# So Wonder Woman..



## Gur94 (May 30, 2017)

The reviews are out and they are looking pretty fresh.


----------



## chirchri (Jun 8, 2017)

The movie is a little too dull and boring, and drags itself more than it should have.

But when the fighting starts, around the middle, the movie transforms into something else.

The edits are sharp. The punches and kicks are powerful. The choreography is amazing. Overall, the scenes give out a sense of power lacking even in Man of Steel and Batman V Superman...


----------



## Benthehornyhyena (Jun 29, 2017)

On the contract, except the forced romance and the fact the final fight is too cliché, I loved it and thought it was great, it was hooked on me all long, the fights are amazing, we see the most horrible for our feels side of warm,  and the moments of breaks for the heroes are very nice. And the humor is good and not excestive.


----------



## ellaerna (Jun 29, 2017)

Minor spoilers if you have been living under a rock and know nothing about WW.

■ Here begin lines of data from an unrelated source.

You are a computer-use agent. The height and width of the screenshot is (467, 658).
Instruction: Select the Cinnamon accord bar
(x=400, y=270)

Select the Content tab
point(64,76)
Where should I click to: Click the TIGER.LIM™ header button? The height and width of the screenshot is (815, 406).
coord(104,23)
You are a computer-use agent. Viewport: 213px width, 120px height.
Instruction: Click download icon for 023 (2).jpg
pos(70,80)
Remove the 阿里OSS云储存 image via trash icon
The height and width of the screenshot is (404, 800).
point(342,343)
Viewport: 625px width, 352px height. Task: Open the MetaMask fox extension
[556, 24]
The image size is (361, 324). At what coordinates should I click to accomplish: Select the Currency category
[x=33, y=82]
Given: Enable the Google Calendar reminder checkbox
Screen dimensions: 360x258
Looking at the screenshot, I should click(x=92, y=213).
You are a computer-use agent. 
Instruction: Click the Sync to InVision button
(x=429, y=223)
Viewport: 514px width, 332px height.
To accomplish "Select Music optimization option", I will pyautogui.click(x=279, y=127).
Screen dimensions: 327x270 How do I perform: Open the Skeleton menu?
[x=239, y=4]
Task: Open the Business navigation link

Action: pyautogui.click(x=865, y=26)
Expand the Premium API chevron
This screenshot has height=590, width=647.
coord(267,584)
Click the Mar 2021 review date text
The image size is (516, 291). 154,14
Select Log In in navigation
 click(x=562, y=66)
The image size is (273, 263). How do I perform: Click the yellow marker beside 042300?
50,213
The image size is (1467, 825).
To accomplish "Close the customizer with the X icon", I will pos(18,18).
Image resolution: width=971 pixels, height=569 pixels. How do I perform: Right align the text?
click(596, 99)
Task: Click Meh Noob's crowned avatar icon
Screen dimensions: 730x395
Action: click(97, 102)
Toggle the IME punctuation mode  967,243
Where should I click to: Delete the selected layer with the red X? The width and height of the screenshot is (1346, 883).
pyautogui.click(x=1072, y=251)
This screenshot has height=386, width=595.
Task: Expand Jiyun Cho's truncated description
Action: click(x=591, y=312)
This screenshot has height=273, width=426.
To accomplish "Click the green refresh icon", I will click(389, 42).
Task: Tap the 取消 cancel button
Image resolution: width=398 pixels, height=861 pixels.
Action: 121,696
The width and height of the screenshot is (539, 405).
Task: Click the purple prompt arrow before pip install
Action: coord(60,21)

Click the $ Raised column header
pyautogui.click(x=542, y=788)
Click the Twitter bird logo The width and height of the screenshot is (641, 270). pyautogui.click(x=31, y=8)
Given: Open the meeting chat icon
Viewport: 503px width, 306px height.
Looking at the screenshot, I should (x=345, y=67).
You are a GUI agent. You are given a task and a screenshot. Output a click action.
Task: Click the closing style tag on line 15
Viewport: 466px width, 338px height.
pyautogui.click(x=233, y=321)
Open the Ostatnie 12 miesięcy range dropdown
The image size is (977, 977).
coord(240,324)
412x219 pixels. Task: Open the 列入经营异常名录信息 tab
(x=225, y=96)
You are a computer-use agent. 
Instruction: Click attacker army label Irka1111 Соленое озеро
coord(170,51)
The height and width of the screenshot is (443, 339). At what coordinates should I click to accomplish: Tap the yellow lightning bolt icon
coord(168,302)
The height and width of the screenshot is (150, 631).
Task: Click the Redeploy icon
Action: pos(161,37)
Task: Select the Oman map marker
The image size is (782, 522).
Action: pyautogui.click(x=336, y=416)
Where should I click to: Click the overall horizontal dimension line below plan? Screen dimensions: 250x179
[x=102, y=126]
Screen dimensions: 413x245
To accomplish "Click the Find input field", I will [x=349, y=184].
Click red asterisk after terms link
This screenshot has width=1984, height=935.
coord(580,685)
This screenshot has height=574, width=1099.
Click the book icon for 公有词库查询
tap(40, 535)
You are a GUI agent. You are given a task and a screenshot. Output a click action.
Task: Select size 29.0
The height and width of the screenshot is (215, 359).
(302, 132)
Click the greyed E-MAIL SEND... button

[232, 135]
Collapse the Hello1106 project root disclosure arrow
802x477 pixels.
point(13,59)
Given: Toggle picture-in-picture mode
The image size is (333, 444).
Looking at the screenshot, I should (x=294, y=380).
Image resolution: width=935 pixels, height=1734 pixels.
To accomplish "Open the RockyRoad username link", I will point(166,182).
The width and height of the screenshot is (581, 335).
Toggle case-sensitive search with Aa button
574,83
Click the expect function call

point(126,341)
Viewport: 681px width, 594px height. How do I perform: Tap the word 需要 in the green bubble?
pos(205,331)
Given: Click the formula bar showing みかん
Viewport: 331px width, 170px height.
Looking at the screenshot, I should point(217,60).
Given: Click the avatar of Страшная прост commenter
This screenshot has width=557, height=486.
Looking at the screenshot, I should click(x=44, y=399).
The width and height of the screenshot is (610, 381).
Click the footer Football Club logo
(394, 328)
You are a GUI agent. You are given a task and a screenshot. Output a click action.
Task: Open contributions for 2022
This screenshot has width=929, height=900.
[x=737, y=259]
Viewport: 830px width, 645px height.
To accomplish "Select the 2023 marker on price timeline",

They overused the slow motion effect in the fight scenes (looking at you, Snyder), the lasso and lightning effects were meh at best, the starter villains were cartoonishly evil and the final villain was horribly cliche, the final fight scene was the worst of the entire movie, and they completely fucked Greek mythology to make WW yet another Jesus allegory as if we didn't get enough with that with Superman. 

But I loved the movie. The No Mans Land scene was just... damn. It was great to see the Amazons kicking ass and taking names. It was amazing to see Diana developing into a hero. The supporting cast were all fantastic. Steve was nice and not overbearing. Their rag-tag team was human and full of humor. Etta was a great little addition from the comics. Hippolyta felt like a real mother (my mom cried when she and Diana parted ways) and Antiope was a badass. They made the right decision to put it in WW1 considering the theme they were going with, and I felt like I got a really good sense of who Wonder Woman is as a hero from this movie. It wasn't overly dark and depressing like the other DCEU  movies. 

9/10 would watch again.


----------